木曜日、イチローの最後の試合と引退会見を見た。


 昔は尖っていたけれど、最近は態度も言葉も優しくなったように思う。勝負師としては、だから幕引きになったのかもしれない。
 
 ただ、これだけ長い年月の間、人を惹き付けるプレーヤーであり続けたことは、尊敬と憧れはもちろん、同じ日本人として(同じなのはそれだけだが……)誇りに思う。
 
 イチローの長きにわたる活躍はアイコンとして使えると思っている。つまり、何年もに渡る物語を書いたとき、イチローの存在はそれだけで時代背景になるのである。
 
 振り子打法を引っ提げてオリックスで日本一になったことを描写すれば1996年、WBCで不振のため胃潰瘍になってああイチローも人間だったと安心すれば2009年、メジャーで通算最多安打を打ち立てたスタンディングオベーションシーンがあれば2016年。
 20世紀、21世紀、親世代が若かった頃、現代、等々、時代の匂いを書き分けることができるのである。

 実際、日本で首位打者を取ったこと(1994~2000)、メジャーで50歳まで続けると宣言した(2015くらい?)ことを使い、母と息子の二世代物語を書いたことがある。

 それだけ多くの、誰もが「これはあの頃だ」とわかる名シーンを、長期間ずっと生み出し続けてくれていた。

 プレーだけでなく、発言も響くものがたくさんある。

 昔からこの人の会見のたびにずっと感じていた。彼なりの言葉を探し、思っていることをひとつひとつ誤解なく伝えようとしている、ということ。その中に、励まされ、もう少し頑張ってみようと思わせてくれる言葉がどれほどあったことか。

 

 木曜日の会見も、いつものように考え考え話していた。スポーツのジャンルに分類されるイチローが、これだけ「自分の言葉」にこだわっている。なのに、言葉を扱う物書きを目指す私が、それを探して見つけないでどうする。ありきたりに「お疲れ様」とか「ありがとう」とかですませてはいけない。イチローのプレーに、野球への姿勢に、その功績に、その発言や努力やスター性に、どれだけ敬意を持っているかは、より言葉を選んで、自分の切り口で語らなくてはいけない。たとえこの文章をイチローが読むことはないとしても。そう思う。


 その会見で一番沁みた言葉。
「人より頑張ったとはとても言えないが、自分なりに頑張ったとは言えます」。

 アラフィフにもなると、どうしても思い通りの結果が出なかったことも多い。手が届いても詰めが甘かったり、無知でチャンスをふいにしたこともあった。

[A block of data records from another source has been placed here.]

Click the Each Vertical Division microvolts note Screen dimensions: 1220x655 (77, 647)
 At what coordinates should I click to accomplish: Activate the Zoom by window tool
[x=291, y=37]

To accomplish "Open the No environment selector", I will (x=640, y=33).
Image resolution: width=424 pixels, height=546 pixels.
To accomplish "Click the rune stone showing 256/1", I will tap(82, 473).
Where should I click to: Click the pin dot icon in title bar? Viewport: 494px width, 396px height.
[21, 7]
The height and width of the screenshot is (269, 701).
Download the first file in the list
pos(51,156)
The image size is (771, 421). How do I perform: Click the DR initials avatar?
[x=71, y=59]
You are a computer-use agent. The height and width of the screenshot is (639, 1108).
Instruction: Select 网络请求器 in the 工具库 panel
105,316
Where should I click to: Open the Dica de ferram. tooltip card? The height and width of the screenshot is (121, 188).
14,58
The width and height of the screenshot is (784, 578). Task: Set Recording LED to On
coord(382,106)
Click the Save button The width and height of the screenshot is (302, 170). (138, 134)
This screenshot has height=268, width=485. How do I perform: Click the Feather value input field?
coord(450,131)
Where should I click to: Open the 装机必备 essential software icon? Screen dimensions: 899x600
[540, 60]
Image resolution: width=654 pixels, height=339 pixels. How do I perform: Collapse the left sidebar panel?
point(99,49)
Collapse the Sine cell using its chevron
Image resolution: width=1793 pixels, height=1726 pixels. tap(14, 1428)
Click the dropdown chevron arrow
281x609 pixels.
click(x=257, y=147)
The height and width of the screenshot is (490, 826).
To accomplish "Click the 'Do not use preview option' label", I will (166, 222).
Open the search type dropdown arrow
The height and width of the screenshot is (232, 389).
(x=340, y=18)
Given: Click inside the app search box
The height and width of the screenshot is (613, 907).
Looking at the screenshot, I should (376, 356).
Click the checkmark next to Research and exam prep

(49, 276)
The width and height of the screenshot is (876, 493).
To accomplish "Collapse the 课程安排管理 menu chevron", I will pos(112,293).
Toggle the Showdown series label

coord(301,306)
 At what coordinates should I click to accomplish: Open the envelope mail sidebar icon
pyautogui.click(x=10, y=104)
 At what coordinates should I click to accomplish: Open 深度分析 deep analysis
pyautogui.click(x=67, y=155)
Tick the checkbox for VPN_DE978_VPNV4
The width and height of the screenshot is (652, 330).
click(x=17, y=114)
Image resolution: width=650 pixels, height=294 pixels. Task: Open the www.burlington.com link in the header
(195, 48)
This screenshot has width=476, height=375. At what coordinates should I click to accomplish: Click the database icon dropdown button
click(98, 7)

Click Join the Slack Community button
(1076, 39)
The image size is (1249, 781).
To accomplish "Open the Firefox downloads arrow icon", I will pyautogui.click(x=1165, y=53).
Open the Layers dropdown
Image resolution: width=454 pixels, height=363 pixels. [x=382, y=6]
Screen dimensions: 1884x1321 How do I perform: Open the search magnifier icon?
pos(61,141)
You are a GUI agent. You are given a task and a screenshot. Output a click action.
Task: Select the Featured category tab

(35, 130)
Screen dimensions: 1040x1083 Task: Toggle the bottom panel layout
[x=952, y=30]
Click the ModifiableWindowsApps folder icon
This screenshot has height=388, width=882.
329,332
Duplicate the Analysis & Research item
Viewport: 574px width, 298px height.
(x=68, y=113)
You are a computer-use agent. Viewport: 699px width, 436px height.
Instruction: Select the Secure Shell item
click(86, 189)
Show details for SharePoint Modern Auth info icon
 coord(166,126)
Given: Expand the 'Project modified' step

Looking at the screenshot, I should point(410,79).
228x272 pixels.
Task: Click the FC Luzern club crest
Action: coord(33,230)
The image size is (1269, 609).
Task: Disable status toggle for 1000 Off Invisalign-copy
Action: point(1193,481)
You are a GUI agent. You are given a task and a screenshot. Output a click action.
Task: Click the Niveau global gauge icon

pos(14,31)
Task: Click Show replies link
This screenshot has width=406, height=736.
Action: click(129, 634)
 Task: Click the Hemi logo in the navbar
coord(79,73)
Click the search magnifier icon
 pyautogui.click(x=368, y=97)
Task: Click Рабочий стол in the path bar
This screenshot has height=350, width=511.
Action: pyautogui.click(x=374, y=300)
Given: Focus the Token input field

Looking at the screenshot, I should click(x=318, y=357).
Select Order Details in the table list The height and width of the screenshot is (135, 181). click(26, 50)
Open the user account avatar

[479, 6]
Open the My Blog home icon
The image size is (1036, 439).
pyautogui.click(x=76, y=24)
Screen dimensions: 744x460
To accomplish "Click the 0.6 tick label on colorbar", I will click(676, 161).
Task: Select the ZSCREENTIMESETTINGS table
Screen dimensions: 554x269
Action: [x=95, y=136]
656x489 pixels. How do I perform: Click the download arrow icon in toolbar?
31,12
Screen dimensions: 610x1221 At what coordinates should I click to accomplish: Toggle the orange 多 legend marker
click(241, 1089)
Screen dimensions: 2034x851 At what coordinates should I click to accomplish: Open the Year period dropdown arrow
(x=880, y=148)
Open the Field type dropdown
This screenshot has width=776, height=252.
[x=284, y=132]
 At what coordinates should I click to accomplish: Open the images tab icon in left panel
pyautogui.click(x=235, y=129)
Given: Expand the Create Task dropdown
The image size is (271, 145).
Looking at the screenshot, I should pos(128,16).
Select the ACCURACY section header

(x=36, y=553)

 人より厳しさが不足していたのかもしれない。努力が足りなかったかもしれない。でも、あれ以上は私にはできなかった。私にはあそこまでが精一杯だった。だからやっぱりもうあきらめるしかないのかな、と何度も思った。

 でも、イチローのその言葉は、ああ私はそれでよかったんだ、とストンと思わせてくれた。まだあきらめなくてもいいんだ、とも。努力も目指すものもレベルが違うことは、重々承知の上である。

 この言葉、座右の銘として、心に刻みます。
 そして、これからのイチローも楽しみにしたいと思います。